The king suspected that this was brought about by his son through his own ambition to be king. Accordingly he sent for him and first bound him with golden fetters, and soon afterward put him to death, although he had served him well in Asia in the battles with Fimbria.

Against the tribes of the Bosphorus he built a fleet and fitted out a large army. The magnitude of his preparations gave rise to the belief that they were made not against those tribes, but against the Romans, for he had not yet restored the whole of Cappadocia to [king]Ariobarzanes[I Philoromaeus], but still retained a part of it.

He also had suspicions of Archelaus. He thought that the latter had yielded more than was necessary to Sulla in his negotiations in Greece. When Archelaus heard of this he became alarmed and fled to Murena, and by working on him persuaded him to anticipate Mithridates in beginning hostilities. Murena marched suddenly through Cappadocia and attacked Comana, a very large country town belonging to Mithridates, with a rich and renowned temple, and killed some of the king's cavalry.
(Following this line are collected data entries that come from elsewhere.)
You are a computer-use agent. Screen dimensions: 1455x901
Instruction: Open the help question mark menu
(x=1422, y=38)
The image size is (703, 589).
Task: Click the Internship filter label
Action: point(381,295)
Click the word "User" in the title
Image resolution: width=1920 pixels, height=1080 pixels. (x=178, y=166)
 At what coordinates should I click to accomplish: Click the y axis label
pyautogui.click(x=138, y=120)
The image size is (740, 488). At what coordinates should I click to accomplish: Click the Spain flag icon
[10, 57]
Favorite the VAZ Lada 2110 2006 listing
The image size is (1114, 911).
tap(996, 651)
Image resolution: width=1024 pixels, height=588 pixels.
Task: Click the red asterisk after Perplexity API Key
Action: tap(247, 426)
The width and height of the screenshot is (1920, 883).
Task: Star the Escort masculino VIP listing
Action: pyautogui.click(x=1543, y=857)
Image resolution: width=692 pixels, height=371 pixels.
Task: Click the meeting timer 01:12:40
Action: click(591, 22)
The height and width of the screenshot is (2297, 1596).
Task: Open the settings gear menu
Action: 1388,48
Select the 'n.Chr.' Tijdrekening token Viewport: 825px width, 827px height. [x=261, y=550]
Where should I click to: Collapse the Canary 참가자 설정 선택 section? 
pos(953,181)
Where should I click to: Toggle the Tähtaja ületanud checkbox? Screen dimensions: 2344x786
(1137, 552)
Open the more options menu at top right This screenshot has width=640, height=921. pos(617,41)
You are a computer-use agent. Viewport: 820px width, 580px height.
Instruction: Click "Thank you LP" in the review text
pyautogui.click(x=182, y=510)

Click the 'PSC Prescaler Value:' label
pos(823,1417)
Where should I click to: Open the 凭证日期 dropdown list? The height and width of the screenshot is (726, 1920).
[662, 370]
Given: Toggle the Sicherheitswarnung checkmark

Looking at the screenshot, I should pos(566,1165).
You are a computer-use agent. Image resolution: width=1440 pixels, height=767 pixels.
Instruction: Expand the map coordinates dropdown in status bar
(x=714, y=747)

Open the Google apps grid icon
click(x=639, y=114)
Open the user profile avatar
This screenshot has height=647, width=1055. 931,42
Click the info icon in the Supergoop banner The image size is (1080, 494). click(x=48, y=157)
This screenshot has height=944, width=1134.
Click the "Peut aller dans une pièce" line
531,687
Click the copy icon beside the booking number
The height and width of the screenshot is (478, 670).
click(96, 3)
When the king's ambassadors appealed to the treaty he replied that he saw no treaty; for Sulla had not written it out, but had gone away after the terms had been fulfilled by acts.[2] When Murena had delivered his answer he began robbing forthwith, not sparing the money of the temples, and he went into winter quarters in Cappadocia.

[§65] Mithridates sent an embassy to the Senate and to Sulla to complain of the acts of Murena. [May 83] The latter, meantime, had passed over the river Halys, which was then swollen by rains and very difficult to cross. He captured 400 villages belonging to Mithridates. The king offered no opposition, but waited for the return of his embassy. Murena returned to Phrygia and Galatia loaded down with plunder.

There he met [Quintus] Calidius, who had been sent from Rome on account of the complaints of Mithridates. Calidius did not bring a decree of the Senate, but he declared in the hearing of all that the Senate ordered Murena not to molest the king, as he had not broken the treaty. After he had thus spoken he was seen talking to Murena alone.


King Mithridates VI of Pontus as Heracles. Louvre, Paris (France). Photo Marco Prins.
Mithridates VI as Heracles (Louvre)

Murena abated nothing of his violence, but again invaded the territory of Mithridates. The latter, thinking that open war had been ordered by the Romans, directed his general, Gordius, to retaliate on their villages. Gordius straightway seized and carried off a large number of animals and other property and men, both private citizens and soldiers, and took position against Murena himself, with a river flowing between them. Neither of them began the fight until Mithridates came up with a larger army, when a severe engagement immediately took place on the banks of the river. Mithridates prevailed, crossed the river, and got the better of Murena decidedly. The latter retreated to a strong hill where the king attacked him. After losing many men Murena fled over the mountains to Phrygia by a pathless route, severely harassed by the missiles of the enemy.





Appian   :   Roman History   :   Mithridatic wars   :   part 14





Note 1:
This is not the Bosphorus near modern Istanbul, but the Strait of Kertch between the Sea of Azov and the Black Sea. It was called after the ancient Cimmerians, who had lived here and gave their name to the Crimea.

Note 2:
Even worse, the treaty had not been ratified by the Roman Senate.